With the winner of the Zebras versus Guinea-Bissau tie is expected to book a place in the group stages, there is little doubt that Guinea-Bissau would do everything to frustrate their visitors.
Much is at stake in this game and the Zebras must be prepared for the unexpected. It is a norm that some of West African countries keep visiting sides longer at the airports before the ferry them to the hotel.
In some cases, the hotel might not be in a good condition and may be located next to a night club.
By late last week, BFA chief executive officer, Keith Masters, was a frustrated man and wondered why the Football Federation of Guinea-Bissau (FFGB) has not communicated with his office as per the CAF rules and regulations.
“I cannot tell you when the Zebras will leave because Guinea-Bissau have not communicated with us. We don’t know whether we’ll play in Bissau or Senegal. How are we supposed to make arrangements? Even when they came here their communication was very poor,” said Masters.
The turn of events does not come as a surprise because FFGB officials left Gaborone fuming, accusing the host nation of ill-treatment. The West Africans put the blame on the BFA since six of their players were denied entry into the country due to visa problems.
But Masters has refuted their claims: “It’s absolute rubbish, they are trying to find excuses for the loss. We did our best to take care of them when they were here like we usually do. The honest truth is that they messed up when they were here.”
Despite the challenges they have experienced in the build-up to the match, Masters remained confident that the Zebras can make it to the next round.
He has pinned his faith on head coach Peter Butler, who took over as coach in February, to lead the Zebras through.
“Peter has been around and has worked in challenging environments. He knows how to handle such situations and I believe he’ll be able to motivate his players. Some of the players have the (African) experience and I also believe they’ll be able to do their best (under the circumstances),” Masters added.
Zebras’ midfielder, Ofentse Nato, said they are not going to let off-the-field issues distract from their mission. He said that all they want is to qualify for the group stages.
“It is going to be a difficult game considering the slim margin we’re taking there. In football, two goals are not safe and we’ll have to be on alert throughout the game. We missed lots of chances in the first leg but it’s all in the name of the game,” said Nato.

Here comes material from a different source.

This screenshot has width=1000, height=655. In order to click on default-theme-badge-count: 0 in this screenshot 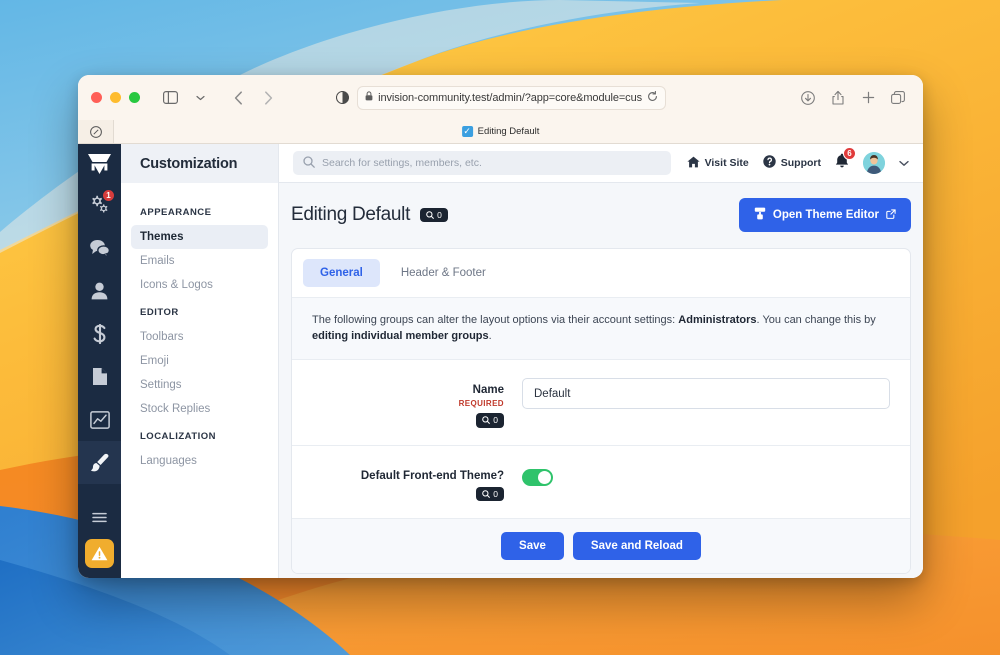, I will do `click(496, 494)`.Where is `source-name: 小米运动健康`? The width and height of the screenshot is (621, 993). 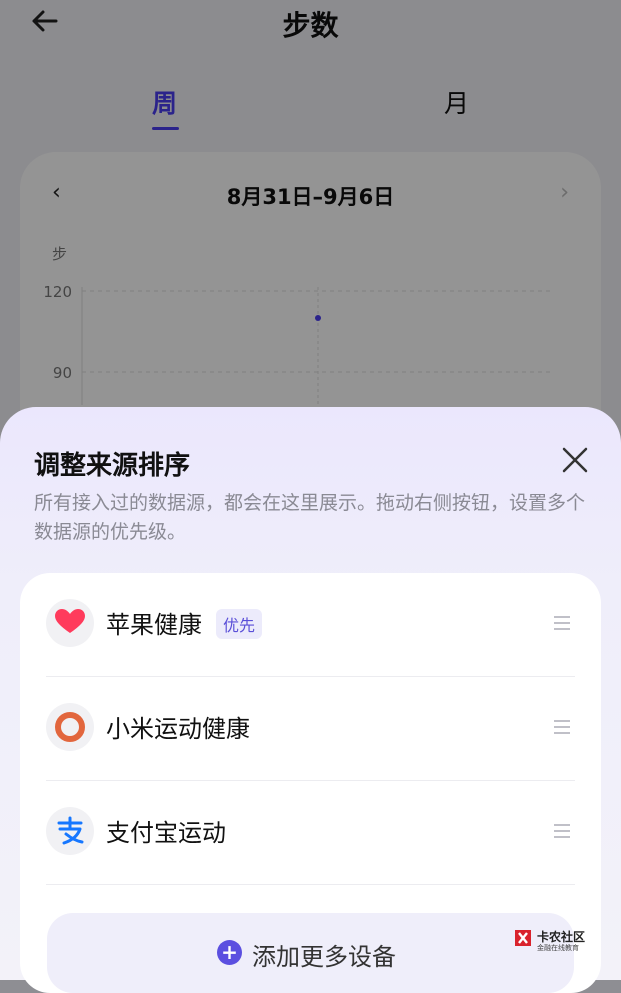 source-name: 小米运动健康 is located at coordinates (178, 729).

In a post-match interview, Zebras’ coach Peter Butler said that Guinea-Bissau showed some signs of brilliance when they were here.
“We’ll come up with a plan for the return leg,” said Butler.
Guinea-Bissau coach, Paul Torres, is confident that his side will overcome the 2-0 deficit and book a place in the group stages.
“This game is like halftime, we’ll have our chance when we play home. Our goal is to go to the group stages. We were disadvantaged by six of our players who denied entry (into Botswana) due to visa problems,” said Torres.
The winner will join favourites Tunisia, Egypt and Senegal in Group G. If the Zebras win, they will take on Tunisia in an away match on September 6.